Issues of Contention Among the Authors Regarding SD

  • How does elevated [K+]o generate experimental SD? Elevated [K+]o activates the pump at 5–8 mM, at which point pump efficiency peaks. However, once it approaches 15 mM, SD is evoked, which implicates suppression of pump activity at that point. How Na+/K+ pump transport declines in the presence of elevated [K+]o is an important issue that requires further experimentation to clarify.

  • There is indirect evidence that an endogenously generated activator of SD, neither glutamate nor K+, is released by metabolically stressed brain tissue. Experiments can be devised to test this idea. The specific molecular mechanisms underlying SD initiation, propagation, and arrest have not yet been identified. Computer modeling of the release and diffusion of a theoretical SDa and the resulting opening of nonspecific Na+/K+ channels are interesting questions for future study. Brain metabolic stress leading to release of a molecule that initiates cell depolarization could represent the long sought-after local “oxygen detector” that represents a sentinel of hypoxic threat, as suggested by Somjen in 2004 (p. 328 in [161]).

  • We know that processes are activated over seconds and minutes to terminate SD and establish a period refractory to renewed SD. It is unclear if the kinetics of pump reactivation alone can fully account for SD termination and the refractory period, which can last hours. Alternately, SD itself might lead to the release of one or more chemical messengers that inhibit the reonset of SD over minutes and possibly hours. For example, adenosine is a glutamatergic synaptic inhibitor, and its release is correlated with SD. As SD duration increases, more adenosine is released [225].

  • It is unclear if SD initiation, propagation, and duration each represent separate phenomena driven by distinct molecular and electrophysiological mechanisms. The simplest scenario is that all three aspects are essentially versions of a single process whereby depolarizing channels open and stay open until the Na+/K+ pump can at least partly recover.
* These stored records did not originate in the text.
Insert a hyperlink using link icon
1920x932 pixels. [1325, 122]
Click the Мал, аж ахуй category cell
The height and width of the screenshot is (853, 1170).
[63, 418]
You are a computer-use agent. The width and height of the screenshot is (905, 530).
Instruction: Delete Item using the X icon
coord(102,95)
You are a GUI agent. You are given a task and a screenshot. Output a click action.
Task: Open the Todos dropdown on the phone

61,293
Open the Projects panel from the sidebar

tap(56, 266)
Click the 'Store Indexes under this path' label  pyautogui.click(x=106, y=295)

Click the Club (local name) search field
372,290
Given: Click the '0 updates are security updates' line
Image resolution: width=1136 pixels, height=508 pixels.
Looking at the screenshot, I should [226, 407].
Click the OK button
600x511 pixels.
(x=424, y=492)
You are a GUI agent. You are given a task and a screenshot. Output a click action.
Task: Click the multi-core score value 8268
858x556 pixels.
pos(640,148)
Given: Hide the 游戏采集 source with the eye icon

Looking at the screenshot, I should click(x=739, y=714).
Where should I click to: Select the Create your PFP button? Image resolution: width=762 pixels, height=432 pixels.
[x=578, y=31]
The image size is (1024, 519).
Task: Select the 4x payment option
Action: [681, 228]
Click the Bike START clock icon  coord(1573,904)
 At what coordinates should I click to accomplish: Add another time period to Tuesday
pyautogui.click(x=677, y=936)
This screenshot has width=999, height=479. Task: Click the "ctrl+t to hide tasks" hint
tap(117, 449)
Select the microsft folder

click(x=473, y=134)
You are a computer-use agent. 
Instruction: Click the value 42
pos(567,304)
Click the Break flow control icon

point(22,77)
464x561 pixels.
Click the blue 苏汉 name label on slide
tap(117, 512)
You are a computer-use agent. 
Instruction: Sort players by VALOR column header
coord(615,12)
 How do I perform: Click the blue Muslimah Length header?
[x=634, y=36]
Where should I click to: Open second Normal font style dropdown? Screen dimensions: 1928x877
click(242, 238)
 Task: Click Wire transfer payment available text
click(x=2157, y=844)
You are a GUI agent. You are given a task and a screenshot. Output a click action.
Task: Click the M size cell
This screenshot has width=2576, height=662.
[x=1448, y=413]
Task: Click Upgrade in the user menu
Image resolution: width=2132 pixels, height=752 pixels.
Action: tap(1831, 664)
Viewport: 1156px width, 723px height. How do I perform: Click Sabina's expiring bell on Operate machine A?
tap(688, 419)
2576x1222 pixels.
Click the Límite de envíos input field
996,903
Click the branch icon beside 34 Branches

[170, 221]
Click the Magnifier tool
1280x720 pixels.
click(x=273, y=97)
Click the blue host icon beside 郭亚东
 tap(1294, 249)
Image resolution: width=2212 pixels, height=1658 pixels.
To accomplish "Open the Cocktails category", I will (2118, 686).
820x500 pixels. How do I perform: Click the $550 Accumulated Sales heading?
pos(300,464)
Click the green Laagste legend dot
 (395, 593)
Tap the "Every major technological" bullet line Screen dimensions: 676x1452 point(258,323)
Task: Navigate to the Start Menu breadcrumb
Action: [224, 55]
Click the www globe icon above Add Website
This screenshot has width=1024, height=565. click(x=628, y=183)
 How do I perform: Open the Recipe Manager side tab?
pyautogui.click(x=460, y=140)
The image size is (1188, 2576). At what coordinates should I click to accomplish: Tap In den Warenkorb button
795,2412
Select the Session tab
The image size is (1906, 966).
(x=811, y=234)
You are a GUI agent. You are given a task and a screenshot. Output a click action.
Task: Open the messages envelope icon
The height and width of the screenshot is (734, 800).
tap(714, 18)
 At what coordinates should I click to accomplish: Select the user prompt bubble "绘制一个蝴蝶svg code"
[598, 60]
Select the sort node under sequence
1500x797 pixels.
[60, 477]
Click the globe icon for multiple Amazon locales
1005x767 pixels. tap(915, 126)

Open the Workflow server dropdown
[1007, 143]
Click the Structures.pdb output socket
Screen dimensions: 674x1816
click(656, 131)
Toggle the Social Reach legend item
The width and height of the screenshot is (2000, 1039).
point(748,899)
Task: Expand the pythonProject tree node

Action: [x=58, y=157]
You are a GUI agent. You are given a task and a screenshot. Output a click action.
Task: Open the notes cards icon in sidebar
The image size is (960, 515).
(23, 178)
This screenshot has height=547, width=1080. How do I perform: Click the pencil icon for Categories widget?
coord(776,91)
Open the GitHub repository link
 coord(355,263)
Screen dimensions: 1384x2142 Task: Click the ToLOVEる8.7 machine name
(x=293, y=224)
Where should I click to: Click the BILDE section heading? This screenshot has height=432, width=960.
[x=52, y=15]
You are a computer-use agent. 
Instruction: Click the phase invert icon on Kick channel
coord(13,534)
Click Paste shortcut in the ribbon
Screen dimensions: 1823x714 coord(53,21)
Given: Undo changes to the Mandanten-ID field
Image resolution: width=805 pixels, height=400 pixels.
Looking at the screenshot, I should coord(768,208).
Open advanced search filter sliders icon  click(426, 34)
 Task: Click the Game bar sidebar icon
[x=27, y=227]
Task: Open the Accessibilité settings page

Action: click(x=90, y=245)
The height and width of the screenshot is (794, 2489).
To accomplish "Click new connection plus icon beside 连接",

Some authors believe that the process is more complicated.

  • Reperfusion injury is a potential mechanism for lesion expansion, although the pathophysiology is unclear. Kloner et al. [226] recently reviewed the no-reflow phenomenon, suggesting that poor reperfusion in the brain may involve SD.

  • “Brain tsunami” has been adopted as a colloquial term for SDs, illustrating their wave-like and deadly nature (https://www.charite-academy.de/). Conversely, whether SDs could be beneficial for survival in the surrounding normal gray matter of mammals has been debated [227]. Such benefits could include upregulation of growth factors, termination of seizure discharge, stress response proteins, and inflammatory mediators. These preconditioning actions could promote plasticity and regeneration and might reduce the vascular steal effect on ischemic zones through the physiological oligemia [3]. Perhaps also, SD is a way that compromised brain tissue signals distress to neighboring regions. Certainly, there are still many fascinating aspects of SD yet to be discovered.